Kutipan Sumber »
------------

Senin, 14 Januari 2008

Wisata dan Pulau Kita

Oleh : Al Busyra Basnur*

Wisata dan pulau vital dalam kancah pariwisata dunia, khususnya Indonesia, negara kepulauan dengan jumlah pulau tak terbilang pasti karena ada yang hilang dan ada pula tiba-tiba muncul baru. Disamping tentunya faktor sejarah, kekayaan seni dan ragam budaya rakyat yang bernilai tinggi.
Namun, saat wisata kita dalam kondisi sulit dan beberapa pulau nusantara tercinta,
utamanya pulau wisata, menghadapi persoalan, apa yang harus segera kita lakukan ke depan ?
Belum Pulih
Ketika Menteri Koordinator Kesejahteraan, Menteri Kebudayaan dan Pariwisata, Menteri Pemuda dan Olah Raga dan Menteri Pendidikan Nasional bersama Komisi X DPR mengadakan rapat kerja tanggal 21 Februari 2006 lalu, muncul keprihatinan mendalam tiada kira tentang kondisi pariwisata nasional saat ini. Kepercayaan masyarakat dunia terhadap pariwisata Indonesia masih belum pulih seperti sediakala.
Padahal kepercayaan menjadi salah satu modal utama keberhasilan pariwisata dimanapun. Rasa ragu, khawatir dan was-was ternyata masih menyelimuti pikiran calon wisatawan mancanegara yang bermaksud menghabiskan liburan mereka di Indonesia.
Kenapa ?. Mereka belum yakin keamanan di tempat-tempat tujuan wisata Indonesia terjamin baik. Bom Bali I dan II yang disiarkan media luas masih terang benderang terbayang di depan mata dan ingatan mereka. Ditambah bayang-bayang gelap, teror keamanan yang pernah menghantui beberapa objek strategis lain tujuan wisata Indonesia.
Indonesia perlu waktu setidaknya enam bulan guna memulihkan kepercayaan dunia pariwisata internasional. Itupun, tentunya, jika tak terjadi hal-hal luar biasa yang mengguncang urat nadi pariwisata Indonesia. Kejadian-kejadian semacam itu tak jarang dengan mudah mengundang munculnya travel warning dari berbagai negara sumber wisatawan internasional.
Kian kita yakin, tugas ke depan Departemen Kebudayaan dan Pariwisata dan lembaga-lembaga terkait kegiatan pariwisata nasional, sungguh berat. Terobosan pemasaran wisata Indonesia di luar negeri, khususnya Eropa, Jepang dan Australia tak kan selalu mendatangkan keuntungan dan hasil-hasil besar jika tidak didukung kondisi kondusif komprehensif segala lini di dalam negeri.

------------

Data yang Diberikan »
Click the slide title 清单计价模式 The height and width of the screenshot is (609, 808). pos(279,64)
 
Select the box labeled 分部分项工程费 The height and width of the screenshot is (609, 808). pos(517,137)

------------

Soal Tertulis 1 » Sebutkan semua menteri yang, menurut kutipan sumber, mengadakan rapat kerja bersama Komisi X DPR.
Soal Tertulis 2 » Salinlah tanpa perubahan bagian kutipan sumber yang dimulai pada kata-kata "Senin, 14 Januari" dan berakhir setelah kata-kata "yang bernilai tinggi.".
Soal Tertulis 3 » Menurut kutipan sumber, berapa lama waktu yang diperlukan Indonesia untuk memulihkan kepercayaan dunia pariwisata internasional?

Hasil Latihan 1 » Menteri Koordinator Kesejahteraan, Menteri Kebudayaan dan Pariwisata, Menteri Pemuda dan Olah Raga, dan Menteri Pendidikan Nasional.

Hasil Latihan 2 »
Senin, 14 Januari 2008

Wisata dan Pulau Kita

Oleh : Al Busyra Basnur*

Wisata dan pulau vital dalam kancah pariwisata dunia, khususnya Indonesia, negara kepulauan dengan jumlah pulau tak terbilang pasti karena ada yang hilang dan ada pula tiba-tiba muncul baru. Disamping tentunya faktor sejarah, kekayaan seni dan ragam budaya rakyat yang bernilai tinggi.

Hasil Latihan 3 » Setidaknya enam bulan.